Exercise input
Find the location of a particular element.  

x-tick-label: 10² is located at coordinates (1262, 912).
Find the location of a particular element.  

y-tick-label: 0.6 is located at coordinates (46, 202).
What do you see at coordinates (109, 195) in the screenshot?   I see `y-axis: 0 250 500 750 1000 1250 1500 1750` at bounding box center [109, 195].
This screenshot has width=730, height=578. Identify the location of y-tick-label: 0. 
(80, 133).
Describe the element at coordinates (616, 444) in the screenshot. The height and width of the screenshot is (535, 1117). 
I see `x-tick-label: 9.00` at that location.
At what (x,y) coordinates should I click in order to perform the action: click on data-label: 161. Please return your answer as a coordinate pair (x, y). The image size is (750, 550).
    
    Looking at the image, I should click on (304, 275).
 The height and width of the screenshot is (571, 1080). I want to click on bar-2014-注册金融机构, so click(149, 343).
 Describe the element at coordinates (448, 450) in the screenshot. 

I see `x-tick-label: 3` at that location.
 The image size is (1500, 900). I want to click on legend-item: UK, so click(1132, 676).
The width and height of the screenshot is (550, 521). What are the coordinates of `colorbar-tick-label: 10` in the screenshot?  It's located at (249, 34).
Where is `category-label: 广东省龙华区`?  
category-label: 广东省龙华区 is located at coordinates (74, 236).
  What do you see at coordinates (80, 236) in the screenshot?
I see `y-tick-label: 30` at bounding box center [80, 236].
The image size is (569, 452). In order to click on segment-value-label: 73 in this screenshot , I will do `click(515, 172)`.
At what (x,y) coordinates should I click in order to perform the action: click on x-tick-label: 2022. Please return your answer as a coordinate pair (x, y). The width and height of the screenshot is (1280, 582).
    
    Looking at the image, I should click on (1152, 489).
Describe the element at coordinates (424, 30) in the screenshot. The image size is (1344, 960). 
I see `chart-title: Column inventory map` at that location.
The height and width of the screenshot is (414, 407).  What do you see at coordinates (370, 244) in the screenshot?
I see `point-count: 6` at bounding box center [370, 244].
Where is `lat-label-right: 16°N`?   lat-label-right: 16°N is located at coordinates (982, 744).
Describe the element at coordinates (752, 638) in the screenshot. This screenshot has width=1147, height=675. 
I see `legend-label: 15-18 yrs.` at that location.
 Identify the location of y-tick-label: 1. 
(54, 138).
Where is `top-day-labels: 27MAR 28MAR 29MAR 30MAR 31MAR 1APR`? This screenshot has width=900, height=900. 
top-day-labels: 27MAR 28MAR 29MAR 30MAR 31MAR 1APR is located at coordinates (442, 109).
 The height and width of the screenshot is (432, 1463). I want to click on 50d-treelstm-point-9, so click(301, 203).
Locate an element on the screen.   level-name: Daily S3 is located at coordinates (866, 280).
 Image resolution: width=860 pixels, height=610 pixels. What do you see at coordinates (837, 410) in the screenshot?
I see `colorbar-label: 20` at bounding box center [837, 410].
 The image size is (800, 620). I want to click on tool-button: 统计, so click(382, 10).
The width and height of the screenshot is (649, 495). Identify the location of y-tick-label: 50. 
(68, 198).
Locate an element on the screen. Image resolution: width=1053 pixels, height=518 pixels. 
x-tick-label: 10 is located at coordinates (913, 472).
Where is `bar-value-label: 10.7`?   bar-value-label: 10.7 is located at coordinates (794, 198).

Work required
Gather every line of the data above that contains the word "resolution". Case counts, so a match must have the same capitalization.

Your response
 Image resolution: width=860 pixels, height=610 pixels. What do you see at coordinates (837, 410) in the screenshot?
Locate an element on the screen. Image resolution: width=1053 pixels, height=518 pixels. 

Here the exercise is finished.